EXTRACTED TEXT —
┄┄┄┄┄┄┄┄┄┄┄┄┄┄┄┄┄┄┄┄
Credit: IKEA Sweden and Åkestam Holst

By Livia Arndal Woods

The January 13, 2018 episode of NPR’s “Wait Wait…Don’t Tell Me” just drew my attention to an interesting pop culture tidbit. It turns out that the Swedish women’s magazine Amelia ran an advertisement for a discount on an IKEA crib in which the price is revealed via pregnancy-test. In short, you pee on the ad and if you’re pregnant you save 500 Krona (roughly $60) on this Sundvik model.

Tim Nudd broke the story in Adweek last week. That piece includes a video about advertising agency Åkestam Holst’s development of the ad. The video’s central “How it works” progression of images features a pipette releasing drops of yellow liquid onto a rectangular bar along the bottom of the page. “Wait a few minutes” and, just below the regular full price printed in black, the “family price” will reveal itself in a slightly faded red.

Considering the flurry of amused (and icked-out) fluff pieces (in The Guardian, The Washington Post, Newsweek, et cetera) that followed hard upon Nudd’s article, it’s surprising that, as a woman in my mid-thirties whose research tracks sexuality, pregnancy, and childbirth, the algorithms governing which news filters my way hadn’t marked this as a Story For Me. But they hadn’t. It was NPR that turned my attention from “The Victorian Ethics of Reading Pregnancy in Contemporary Bestselling Fiction” (don’t worry, I’ll get back to that one next month!) to pee, pregnancy, and the question of how much MORE money can be made by incorporating women’s reproductive bodies and anxieties into the fabric of market economies. I’m betting it’s a lot and so are IKEA and Åkestam Holst.

You know what else is a lot? The going price of an at-home pregnancy test. You can buy one issue of Amelia from Pressbyrån, Sweden’s most popular newsstand, for 45 Krona ($5.59) OR you can buy the cheapest pregnancy test on the market in Sweden for 69 Krona ($8.57). These prices are roughly comparable to the prices of women’s popular magazines and individually-packaged pregnancy tests in the United States.

Of course, I have to assume that most families are not using IKEA’s ad as the pregnancy test perhaps suggested by the “change your life” headline; in other words, I assume women are not first learning of their pregnancies using these ads. I assume, rather, that families are using the ad as a special-pregnancy-pee-soaked coupon. A special-pregnancy-pee-soaked coupon that is for sure going to cause concern for pregnant women if it malfunctions. But, then again, the ad seems aimed at prenatal concern. Namely, concern about affording the things a baby needs; this concern positions the “peeing on this ad may change your life” headline as meaning something like “this ad will change your life by enabling you to afford that crib you wouldn’t otherwise have been able to.” Because legal residents of Sweden are supported by a reliable social net, these types of concerns are often less dire for Swedish families than for American families. Nonetheless, this ad locates itself at the messy intersection of need, desire, and anxiety.
┄┄┄┄┄┄┄┄┄┄┄┄┄┄┄┄┄┄┄┄
EXTRACTED DATA —
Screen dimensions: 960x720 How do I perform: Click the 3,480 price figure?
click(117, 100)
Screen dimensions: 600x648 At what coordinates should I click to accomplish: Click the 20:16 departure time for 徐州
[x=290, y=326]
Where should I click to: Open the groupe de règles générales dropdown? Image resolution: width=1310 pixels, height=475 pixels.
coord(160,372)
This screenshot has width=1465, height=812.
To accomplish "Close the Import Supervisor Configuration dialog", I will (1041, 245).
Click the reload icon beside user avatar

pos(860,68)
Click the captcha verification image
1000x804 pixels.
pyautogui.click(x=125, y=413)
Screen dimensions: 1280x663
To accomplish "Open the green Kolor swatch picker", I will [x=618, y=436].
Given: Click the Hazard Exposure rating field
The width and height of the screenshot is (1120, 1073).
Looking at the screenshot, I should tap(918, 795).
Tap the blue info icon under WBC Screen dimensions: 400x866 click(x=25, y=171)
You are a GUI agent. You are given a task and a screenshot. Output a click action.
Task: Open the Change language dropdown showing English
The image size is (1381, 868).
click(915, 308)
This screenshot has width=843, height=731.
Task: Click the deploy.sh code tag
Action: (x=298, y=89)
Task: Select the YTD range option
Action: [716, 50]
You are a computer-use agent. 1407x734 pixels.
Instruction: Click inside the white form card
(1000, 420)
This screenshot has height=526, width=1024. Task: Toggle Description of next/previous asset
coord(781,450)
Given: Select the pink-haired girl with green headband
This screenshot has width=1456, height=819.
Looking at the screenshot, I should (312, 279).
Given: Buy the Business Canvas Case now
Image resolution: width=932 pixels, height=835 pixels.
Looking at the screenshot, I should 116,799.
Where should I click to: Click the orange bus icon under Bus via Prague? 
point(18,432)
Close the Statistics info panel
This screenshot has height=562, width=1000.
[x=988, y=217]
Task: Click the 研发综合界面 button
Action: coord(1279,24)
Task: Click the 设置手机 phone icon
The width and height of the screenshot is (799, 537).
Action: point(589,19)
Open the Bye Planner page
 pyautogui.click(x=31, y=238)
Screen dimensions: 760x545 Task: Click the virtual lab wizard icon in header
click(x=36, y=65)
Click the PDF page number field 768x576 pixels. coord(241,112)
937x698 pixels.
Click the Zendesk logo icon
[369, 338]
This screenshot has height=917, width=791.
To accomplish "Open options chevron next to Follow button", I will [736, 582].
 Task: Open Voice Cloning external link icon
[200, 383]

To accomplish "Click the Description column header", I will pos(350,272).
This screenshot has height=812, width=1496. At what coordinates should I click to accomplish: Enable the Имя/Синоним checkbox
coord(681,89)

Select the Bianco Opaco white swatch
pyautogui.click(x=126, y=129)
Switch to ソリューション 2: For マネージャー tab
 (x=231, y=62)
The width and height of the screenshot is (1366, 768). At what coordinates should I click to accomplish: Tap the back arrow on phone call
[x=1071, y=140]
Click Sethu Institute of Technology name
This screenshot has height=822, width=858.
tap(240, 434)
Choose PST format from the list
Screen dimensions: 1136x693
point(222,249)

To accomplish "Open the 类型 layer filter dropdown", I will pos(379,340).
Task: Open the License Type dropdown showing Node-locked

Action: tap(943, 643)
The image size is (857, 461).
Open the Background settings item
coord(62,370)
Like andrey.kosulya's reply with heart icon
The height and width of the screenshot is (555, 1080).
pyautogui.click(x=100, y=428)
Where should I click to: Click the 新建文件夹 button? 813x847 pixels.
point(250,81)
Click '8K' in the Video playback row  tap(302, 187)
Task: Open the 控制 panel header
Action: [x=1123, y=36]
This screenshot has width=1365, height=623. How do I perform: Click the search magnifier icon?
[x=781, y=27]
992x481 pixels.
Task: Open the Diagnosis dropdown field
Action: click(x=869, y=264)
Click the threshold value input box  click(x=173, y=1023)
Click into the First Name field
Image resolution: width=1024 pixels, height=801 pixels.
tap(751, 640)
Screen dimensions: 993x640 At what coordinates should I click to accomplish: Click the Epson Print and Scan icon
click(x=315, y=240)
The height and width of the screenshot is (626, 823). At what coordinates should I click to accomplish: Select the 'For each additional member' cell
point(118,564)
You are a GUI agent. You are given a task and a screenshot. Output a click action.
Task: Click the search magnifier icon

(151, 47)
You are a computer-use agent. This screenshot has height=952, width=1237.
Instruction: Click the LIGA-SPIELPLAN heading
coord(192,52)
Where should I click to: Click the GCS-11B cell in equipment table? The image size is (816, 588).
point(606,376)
┄┄┄┄┄┄┄┄┄┄┄┄┄┄┄┄┄┄┄┄
WHAT THIS TASK INVOLVES —
Please answer these from the text on the IKEA pregnancy-test ad:
(a) How much does a pregnant reader save on the Sundvik crib?
(b) Who broke the story, and in which publication?
(c) What is the price of the cheapest pregnancy test on the market in Sweden?

TASK ANSWER —
(a) 500 Krona (roughly $60).
(b) Tim Nudd, in Adweek.
(c) 69 Krona ($8.57).